La strage di Orlando in Florida ha riconfermato questa posizione di rendita del potere, perciò la questione delle responsabilità di un sistema che pretenderebbe di legittimarsi in nome della sicurezza dei cittadini, è stata liquidata dando il via ad una propaganda in cui ogni decenza ed ogni plausibilità sono state cancellate di colpo. Una volta ucciso il presunto attentatore, abbiamo appreso che egli avrebbe giurato fedeltà all’ISIS per via telefonica al numero d’emergenza 911. Magari per farlo ha usato la nuova APP Telegiuro, presto disponibile anche da noi.

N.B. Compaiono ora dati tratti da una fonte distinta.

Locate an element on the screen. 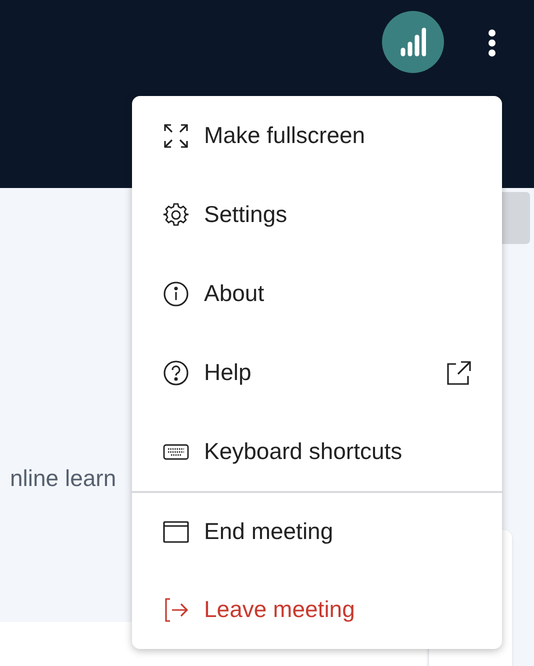  expand-icon is located at coordinates (176, 135).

Il padre dell’attentatore avrebbe giurato a sua volta che il figlio non era un islamico fanatico, ma che avrebbe visto due omosessuali baciarsi e che quindi sarebbe corso a dotarsi senza difficoltà di armi da guerra, nonostante che il Federal Bureau lo avesse già schedato come simpatizzante ISIS. Un’incongruenza notata persino da Hillary Clinton, che pure in logica non ha mai brillato. Ovviamente Donald Trump ha di nuovo dichiarato che, se verrà eletto, userà il pugno duro con i mussulmani. Il premier canadese Trudeau si leva un sassolino dalla scarpa affermando che l’ISIS non c’entra un fico e che la strage è un fatto interno USA. Obama stranamente gli fa eco. Il fatto è che la strage comunque ha assunto mediaticamente un look islamico, e quindi gli “analisti” prevedono che non favorirà la Clinton, che è ufficialmente per la limitazione le armi, bensì Trump che le vorrebbe in mano a tutti per difendersi dai terroristi sempre in agguato.

L’omofobia, secondo i media, sarebbe poi un problema solo islamico mentre quelli come Trump ne sarebbero immuni in quanto “occidentali”. I giornalisti vanno anche ad intervistare in Afghanistan il narco-trafficante Karzai, il quale a sua volta giura che l’Islam sarebbe tollerante. Peccato però che fonti ufficiali dell’ISIS (ufficializzate da chi?) rivendichino l’attentato, e quindi siamo punto e da capo.
Qualche autorevole organo di stampa intanto evoca il fantasma del “fuoco amico” nella strage. Ma niente paura: tra poco bisognerà anche consolare i poveri poliziotti del fatto che si sentano tristi per aver ammazzato “per sbaglio” gente che non c’entrava.
L’importante non è dare una versione univoca ma creare una confusione a senso unico. In fondo i tutori della sicurezza nazionale ce la mettono tutta, ma il mondo è troppo cattivo e complicato per i loro generosi sforzi. Qualunque cosa succeda, è sempre il potere a fare la parte della vittima. Ai paranoici complottisti si potrà sempre propinare il sermoncino pseudo-psicologico secondo cui con le loro ipotesi cospirative essi cercano a tutti i costi un ordine nel caos degli eventi. Come se il fatto che agenzie governative organizzano attentati fosse “ordine”.